→ **Instructions for the task**: Only the tail of the listing is wanted: the line containing "Given: Open the Special Focus menu item" and all after it, repeated exactly, pictures omitted.
[[ Extracted material open ]]
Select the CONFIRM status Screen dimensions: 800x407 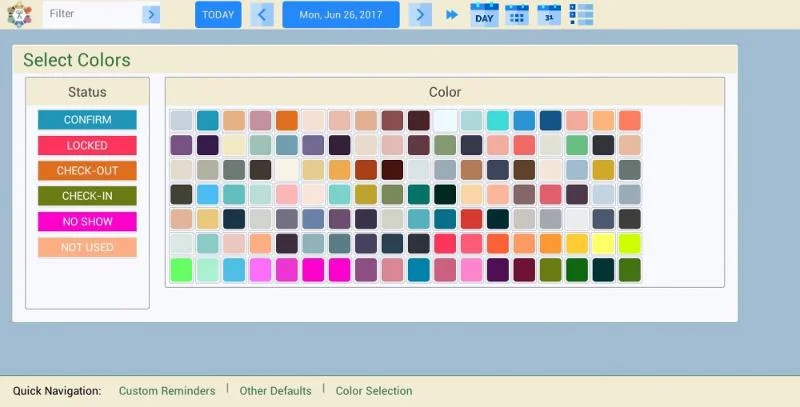pos(87,120)
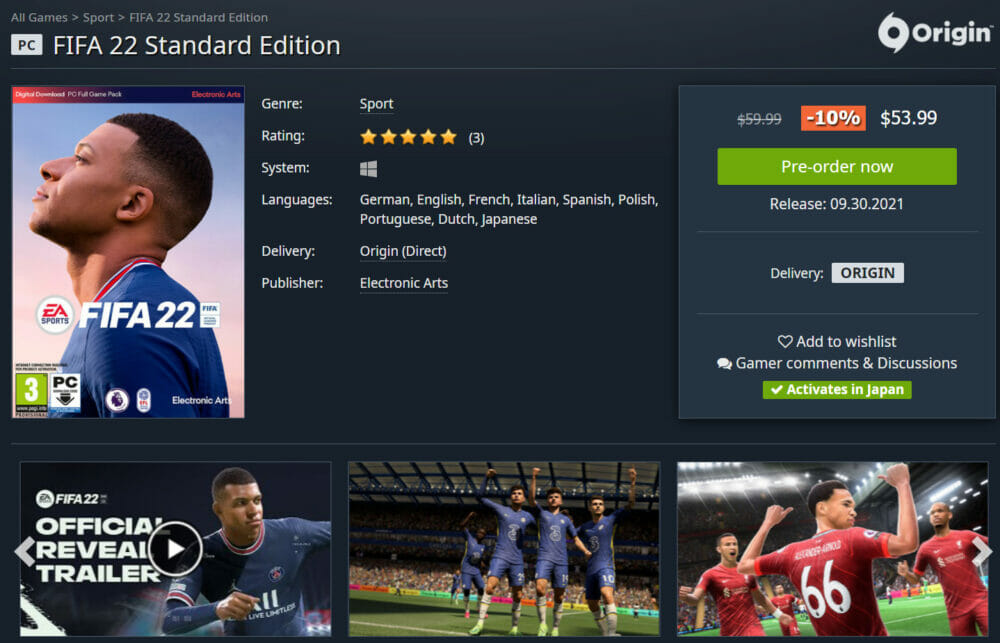Click the Windows system icon
1000x643 pixels.
369,168
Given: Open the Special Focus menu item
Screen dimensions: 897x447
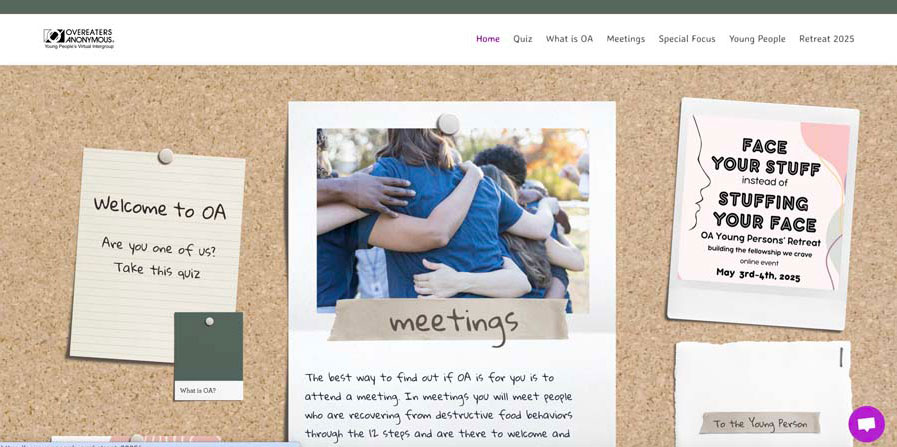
[[ Extracted material closed ]]
→ **Your response**:
Given: Open the Special Focus menu item
Screen dimensions: 897x447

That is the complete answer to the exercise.